[Collected data entries]
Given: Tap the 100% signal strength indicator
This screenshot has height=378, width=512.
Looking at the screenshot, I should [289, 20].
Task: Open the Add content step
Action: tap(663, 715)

BRIEF: Every entry must be duplicated exactly as it stands.

EXERCISE ANSWER:
Given: Tap the 100% signal strength indicator
This screenshot has height=378, width=512.
Looking at the screenshot, I should [289, 20].
Task: Open the Add content step
Action: tap(663, 715)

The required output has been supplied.